» **Assignment**:
Write out exactly the lines from the start of the entries through the one that contains "Task: Click help", including both.

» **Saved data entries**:
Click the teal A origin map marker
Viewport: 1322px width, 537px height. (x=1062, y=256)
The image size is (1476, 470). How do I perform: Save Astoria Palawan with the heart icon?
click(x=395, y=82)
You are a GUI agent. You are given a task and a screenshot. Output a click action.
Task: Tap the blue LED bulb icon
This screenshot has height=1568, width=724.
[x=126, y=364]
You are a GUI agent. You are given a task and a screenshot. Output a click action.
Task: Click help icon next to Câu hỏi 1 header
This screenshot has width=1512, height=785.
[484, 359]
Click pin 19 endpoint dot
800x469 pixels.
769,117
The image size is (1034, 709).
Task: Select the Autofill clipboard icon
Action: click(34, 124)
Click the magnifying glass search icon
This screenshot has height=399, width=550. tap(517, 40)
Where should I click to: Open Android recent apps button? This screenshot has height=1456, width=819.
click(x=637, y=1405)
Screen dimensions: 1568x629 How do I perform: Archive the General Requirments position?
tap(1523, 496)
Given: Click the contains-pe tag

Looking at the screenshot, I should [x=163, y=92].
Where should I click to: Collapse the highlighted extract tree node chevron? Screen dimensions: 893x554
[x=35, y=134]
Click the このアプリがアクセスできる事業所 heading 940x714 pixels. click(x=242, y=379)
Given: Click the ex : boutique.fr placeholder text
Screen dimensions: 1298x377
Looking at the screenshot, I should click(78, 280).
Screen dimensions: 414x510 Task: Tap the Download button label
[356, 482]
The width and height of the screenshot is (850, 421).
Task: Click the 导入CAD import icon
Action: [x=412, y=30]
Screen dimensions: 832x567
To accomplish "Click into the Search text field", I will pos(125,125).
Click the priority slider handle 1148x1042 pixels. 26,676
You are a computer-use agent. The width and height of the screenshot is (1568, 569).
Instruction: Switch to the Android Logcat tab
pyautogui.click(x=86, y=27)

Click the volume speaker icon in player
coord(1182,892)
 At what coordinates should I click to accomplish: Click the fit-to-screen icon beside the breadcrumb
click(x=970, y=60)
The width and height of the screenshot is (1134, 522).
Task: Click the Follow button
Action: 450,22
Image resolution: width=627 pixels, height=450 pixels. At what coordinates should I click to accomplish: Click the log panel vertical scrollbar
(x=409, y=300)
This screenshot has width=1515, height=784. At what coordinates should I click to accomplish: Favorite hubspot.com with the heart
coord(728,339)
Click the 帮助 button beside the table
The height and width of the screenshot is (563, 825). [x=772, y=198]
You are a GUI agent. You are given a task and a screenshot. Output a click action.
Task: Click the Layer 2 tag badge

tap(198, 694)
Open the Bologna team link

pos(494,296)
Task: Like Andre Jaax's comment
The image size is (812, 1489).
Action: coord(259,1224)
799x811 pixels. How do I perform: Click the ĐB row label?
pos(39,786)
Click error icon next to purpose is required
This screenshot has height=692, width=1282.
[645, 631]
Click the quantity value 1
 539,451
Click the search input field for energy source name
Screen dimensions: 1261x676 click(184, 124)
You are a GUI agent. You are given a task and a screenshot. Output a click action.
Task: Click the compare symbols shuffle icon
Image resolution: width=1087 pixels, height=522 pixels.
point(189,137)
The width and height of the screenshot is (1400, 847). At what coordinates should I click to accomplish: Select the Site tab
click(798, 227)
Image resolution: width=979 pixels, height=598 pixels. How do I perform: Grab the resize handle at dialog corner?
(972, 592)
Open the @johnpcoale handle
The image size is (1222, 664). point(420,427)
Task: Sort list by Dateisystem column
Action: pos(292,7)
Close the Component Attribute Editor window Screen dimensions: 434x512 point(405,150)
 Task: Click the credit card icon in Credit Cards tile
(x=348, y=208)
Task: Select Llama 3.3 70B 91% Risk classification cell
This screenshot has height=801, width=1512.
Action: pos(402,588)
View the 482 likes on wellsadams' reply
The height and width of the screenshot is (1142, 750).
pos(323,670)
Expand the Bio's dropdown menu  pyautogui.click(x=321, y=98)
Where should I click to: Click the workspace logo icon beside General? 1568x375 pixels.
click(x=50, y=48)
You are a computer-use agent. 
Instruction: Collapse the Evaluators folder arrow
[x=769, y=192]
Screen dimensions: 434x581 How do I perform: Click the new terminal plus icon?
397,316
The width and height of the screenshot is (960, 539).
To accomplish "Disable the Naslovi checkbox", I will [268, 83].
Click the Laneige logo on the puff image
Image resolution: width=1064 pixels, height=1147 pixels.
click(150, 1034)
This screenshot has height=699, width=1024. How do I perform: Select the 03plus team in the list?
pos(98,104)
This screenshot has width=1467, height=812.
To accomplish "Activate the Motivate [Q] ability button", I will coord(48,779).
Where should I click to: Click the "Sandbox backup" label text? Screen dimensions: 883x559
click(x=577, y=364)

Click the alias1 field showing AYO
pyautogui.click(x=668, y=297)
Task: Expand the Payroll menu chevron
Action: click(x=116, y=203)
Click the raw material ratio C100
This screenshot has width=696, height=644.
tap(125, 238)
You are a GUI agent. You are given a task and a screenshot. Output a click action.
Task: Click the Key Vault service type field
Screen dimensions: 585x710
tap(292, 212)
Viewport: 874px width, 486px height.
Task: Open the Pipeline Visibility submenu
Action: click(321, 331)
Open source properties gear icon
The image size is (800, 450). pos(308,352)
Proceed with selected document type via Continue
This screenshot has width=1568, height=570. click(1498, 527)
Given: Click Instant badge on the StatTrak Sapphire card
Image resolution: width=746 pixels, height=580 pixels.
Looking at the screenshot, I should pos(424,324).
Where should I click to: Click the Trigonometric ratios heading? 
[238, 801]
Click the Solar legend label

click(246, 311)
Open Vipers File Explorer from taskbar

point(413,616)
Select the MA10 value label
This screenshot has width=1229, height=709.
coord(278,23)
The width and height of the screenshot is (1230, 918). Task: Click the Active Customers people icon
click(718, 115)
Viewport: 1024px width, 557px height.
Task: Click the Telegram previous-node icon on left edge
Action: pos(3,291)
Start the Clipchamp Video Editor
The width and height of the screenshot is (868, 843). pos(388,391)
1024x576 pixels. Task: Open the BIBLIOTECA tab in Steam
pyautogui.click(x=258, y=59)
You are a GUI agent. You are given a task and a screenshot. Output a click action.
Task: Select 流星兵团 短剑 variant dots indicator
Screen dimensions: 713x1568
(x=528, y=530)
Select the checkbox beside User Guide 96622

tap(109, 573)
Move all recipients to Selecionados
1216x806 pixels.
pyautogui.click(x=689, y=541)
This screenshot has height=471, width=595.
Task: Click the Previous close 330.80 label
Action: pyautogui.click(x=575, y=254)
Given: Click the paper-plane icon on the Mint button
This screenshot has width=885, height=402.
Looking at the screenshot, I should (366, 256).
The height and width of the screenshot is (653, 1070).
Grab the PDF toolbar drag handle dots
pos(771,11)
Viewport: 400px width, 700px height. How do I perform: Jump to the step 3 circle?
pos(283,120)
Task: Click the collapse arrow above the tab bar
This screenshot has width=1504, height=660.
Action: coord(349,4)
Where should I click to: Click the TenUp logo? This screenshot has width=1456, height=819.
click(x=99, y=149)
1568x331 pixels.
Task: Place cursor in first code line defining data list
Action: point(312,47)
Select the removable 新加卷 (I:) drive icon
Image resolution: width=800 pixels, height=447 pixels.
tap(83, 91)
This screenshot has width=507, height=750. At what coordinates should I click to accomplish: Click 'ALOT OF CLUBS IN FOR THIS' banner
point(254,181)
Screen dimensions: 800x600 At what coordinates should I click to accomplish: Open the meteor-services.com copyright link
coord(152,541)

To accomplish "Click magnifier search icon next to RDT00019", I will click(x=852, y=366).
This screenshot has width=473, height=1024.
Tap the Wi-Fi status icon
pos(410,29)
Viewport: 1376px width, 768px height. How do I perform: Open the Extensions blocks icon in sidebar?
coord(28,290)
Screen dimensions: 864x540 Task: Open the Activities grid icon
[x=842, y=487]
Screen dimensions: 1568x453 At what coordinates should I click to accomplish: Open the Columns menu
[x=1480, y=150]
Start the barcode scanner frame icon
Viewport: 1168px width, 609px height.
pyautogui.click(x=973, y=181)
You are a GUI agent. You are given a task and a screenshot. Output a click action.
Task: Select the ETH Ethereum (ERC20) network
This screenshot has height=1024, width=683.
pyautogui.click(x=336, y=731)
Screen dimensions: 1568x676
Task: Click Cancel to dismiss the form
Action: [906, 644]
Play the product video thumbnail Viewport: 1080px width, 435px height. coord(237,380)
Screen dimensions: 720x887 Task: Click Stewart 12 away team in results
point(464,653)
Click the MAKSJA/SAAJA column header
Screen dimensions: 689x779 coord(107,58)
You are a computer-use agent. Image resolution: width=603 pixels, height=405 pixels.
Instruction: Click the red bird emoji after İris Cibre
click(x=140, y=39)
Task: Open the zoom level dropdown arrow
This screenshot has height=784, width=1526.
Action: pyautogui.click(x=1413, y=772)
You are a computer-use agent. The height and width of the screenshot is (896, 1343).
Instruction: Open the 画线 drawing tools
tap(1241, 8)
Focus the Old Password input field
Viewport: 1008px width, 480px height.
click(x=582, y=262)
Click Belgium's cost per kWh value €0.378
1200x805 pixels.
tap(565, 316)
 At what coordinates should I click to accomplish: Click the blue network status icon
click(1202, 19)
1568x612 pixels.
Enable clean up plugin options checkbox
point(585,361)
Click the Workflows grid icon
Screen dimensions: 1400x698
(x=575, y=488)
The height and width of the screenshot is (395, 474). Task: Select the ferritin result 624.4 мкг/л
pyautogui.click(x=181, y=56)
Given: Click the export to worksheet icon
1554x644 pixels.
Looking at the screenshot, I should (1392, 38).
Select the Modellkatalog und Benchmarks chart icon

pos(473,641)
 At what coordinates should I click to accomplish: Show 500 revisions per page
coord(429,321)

» **Solution for this task**:
Click the teal A origin map marker
Viewport: 1322px width, 537px height. (x=1062, y=256)
The image size is (1476, 470). How do I perform: Save Astoria Palawan with the heart icon?
click(x=395, y=82)
You are a GUI agent. You are given a task and a screenshot. Output a click action.
Task: Tap the blue LED bulb icon
This screenshot has height=1568, width=724.
[x=126, y=364]
You are a GUI agent. You are given a task and a screenshot. Output a click action.
Task: Click help icon next to Câu hỏi 1 header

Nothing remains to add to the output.